> _Short problem_: Reproduce, without alteration, the lines of the data below from the line containing "Where should I click to: Click the red" through the line containing "pyautogui.click(x=1145, y=89)", with both of those lines included.

> _Supplied material_:
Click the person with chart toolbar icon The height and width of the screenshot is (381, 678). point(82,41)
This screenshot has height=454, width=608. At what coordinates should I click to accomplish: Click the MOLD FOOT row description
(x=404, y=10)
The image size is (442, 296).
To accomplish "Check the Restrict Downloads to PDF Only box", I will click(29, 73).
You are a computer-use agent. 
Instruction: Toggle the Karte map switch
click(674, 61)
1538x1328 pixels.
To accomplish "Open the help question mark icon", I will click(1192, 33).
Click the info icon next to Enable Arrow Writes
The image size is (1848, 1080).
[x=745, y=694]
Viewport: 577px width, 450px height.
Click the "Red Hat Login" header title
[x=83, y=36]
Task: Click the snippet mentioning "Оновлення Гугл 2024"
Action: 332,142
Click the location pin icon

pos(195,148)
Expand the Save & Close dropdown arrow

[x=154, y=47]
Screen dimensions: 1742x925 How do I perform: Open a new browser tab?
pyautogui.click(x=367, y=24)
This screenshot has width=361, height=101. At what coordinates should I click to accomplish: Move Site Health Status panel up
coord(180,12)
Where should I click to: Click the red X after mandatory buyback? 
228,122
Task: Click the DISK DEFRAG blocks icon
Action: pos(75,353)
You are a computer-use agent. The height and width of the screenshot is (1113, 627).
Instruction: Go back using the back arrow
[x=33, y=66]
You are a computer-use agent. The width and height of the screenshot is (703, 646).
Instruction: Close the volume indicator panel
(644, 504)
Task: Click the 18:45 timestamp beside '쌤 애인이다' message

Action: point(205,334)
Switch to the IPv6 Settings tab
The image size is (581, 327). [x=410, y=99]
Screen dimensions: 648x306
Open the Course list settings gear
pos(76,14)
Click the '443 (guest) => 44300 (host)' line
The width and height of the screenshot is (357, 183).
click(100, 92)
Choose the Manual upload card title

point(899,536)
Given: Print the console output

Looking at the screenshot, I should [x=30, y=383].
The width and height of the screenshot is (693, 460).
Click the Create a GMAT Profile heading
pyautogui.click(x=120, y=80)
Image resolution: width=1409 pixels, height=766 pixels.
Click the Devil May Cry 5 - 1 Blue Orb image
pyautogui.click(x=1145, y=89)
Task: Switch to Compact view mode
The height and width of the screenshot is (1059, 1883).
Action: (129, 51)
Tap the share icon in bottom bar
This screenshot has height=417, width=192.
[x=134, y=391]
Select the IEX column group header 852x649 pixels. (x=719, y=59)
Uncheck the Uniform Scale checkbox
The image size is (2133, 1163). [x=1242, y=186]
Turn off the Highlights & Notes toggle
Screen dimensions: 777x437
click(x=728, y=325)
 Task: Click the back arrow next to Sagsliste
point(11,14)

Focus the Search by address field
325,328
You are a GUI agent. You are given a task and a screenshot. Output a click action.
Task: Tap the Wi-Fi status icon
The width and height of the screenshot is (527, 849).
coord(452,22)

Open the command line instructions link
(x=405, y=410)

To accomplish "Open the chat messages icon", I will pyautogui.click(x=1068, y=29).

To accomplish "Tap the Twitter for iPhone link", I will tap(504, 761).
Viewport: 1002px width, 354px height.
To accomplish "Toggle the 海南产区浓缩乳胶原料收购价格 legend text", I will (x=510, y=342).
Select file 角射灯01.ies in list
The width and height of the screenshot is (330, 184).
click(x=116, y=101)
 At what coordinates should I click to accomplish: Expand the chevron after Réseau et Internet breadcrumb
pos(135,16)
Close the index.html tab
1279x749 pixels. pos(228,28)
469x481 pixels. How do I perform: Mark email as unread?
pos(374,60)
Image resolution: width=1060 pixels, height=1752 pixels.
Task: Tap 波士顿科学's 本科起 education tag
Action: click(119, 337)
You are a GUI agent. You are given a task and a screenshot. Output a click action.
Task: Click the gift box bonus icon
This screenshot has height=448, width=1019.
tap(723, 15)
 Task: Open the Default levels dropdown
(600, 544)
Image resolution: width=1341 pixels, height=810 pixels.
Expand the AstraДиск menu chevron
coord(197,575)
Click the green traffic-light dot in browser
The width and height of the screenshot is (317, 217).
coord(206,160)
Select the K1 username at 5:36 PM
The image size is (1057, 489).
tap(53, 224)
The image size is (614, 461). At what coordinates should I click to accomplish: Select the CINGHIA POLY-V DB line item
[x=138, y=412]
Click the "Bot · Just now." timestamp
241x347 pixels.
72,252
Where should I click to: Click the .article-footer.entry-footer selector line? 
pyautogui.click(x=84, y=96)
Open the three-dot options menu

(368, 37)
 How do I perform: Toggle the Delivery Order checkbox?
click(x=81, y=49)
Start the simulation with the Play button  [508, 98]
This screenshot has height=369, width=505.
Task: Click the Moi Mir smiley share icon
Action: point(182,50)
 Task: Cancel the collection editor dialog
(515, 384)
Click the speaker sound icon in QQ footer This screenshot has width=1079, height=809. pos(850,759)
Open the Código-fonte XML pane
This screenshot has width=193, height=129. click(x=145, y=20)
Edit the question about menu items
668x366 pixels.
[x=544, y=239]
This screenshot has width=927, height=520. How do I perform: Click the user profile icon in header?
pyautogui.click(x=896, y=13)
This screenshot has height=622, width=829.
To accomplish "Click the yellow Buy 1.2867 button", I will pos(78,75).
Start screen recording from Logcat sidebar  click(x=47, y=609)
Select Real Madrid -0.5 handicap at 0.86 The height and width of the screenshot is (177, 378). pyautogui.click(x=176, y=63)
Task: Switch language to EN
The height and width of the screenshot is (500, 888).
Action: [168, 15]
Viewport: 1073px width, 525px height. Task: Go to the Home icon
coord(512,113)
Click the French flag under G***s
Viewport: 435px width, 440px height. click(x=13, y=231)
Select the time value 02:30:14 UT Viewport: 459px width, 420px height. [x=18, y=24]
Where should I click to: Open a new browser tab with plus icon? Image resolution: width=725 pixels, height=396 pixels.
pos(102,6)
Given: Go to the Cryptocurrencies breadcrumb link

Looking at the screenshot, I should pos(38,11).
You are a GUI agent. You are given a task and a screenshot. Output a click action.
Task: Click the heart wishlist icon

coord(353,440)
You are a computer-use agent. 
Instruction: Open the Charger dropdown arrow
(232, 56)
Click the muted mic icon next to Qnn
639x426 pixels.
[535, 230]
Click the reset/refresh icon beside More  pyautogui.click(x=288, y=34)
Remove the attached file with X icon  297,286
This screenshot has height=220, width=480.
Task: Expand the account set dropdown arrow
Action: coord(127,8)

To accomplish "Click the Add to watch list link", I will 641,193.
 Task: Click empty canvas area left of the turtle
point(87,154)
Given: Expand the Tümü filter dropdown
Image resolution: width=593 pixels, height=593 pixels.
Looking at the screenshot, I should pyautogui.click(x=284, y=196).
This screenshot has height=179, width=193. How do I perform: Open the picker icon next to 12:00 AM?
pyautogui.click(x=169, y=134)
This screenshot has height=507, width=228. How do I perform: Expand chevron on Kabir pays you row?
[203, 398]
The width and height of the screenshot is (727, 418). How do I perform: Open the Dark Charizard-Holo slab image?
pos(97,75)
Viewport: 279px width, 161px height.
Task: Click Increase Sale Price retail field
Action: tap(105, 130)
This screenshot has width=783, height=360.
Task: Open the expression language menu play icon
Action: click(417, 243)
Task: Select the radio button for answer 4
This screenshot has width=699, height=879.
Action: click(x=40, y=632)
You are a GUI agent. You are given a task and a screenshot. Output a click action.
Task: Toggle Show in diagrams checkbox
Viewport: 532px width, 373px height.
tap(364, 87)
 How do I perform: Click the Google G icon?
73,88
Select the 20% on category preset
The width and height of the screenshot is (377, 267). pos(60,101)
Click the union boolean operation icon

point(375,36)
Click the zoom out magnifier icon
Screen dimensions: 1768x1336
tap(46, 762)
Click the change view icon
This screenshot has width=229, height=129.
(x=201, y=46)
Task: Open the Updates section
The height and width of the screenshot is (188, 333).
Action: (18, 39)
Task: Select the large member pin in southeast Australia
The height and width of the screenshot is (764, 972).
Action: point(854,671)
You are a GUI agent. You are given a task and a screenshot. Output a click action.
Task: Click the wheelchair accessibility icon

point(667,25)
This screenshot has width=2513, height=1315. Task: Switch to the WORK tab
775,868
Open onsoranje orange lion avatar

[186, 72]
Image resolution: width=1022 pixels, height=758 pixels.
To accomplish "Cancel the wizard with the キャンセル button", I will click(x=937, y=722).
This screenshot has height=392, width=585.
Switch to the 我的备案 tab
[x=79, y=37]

> _Completed task_:
Where should I click to: Click the red X after mandatory buyback? 
228,122
Task: Click the DISK DEFRAG blocks icon
Action: pos(75,353)
You are a computer-use agent. The height and width of the screenshot is (1113, 627).
Instruction: Go back using the back arrow
[x=33, y=66]
You are a computer-use agent. The width and height of the screenshot is (703, 646).
Instruction: Close the volume indicator panel
(644, 504)
Task: Click the 18:45 timestamp beside '쌤 애인이다' message

Action: point(205,334)
Switch to the IPv6 Settings tab
The image size is (581, 327). [x=410, y=99]
Screen dimensions: 648x306
Open the Course list settings gear
pos(76,14)
Click the '443 (guest) => 44300 (host)' line
The width and height of the screenshot is (357, 183).
click(100, 92)
Choose the Manual upload card title

point(899,536)
Given: Print the console output

Looking at the screenshot, I should [x=30, y=383].
The width and height of the screenshot is (693, 460).
Click the Create a GMAT Profile heading
pyautogui.click(x=120, y=80)
Image resolution: width=1409 pixels, height=766 pixels.
Click the Devil May Cry 5 - 1 Blue Orb image
pyautogui.click(x=1145, y=89)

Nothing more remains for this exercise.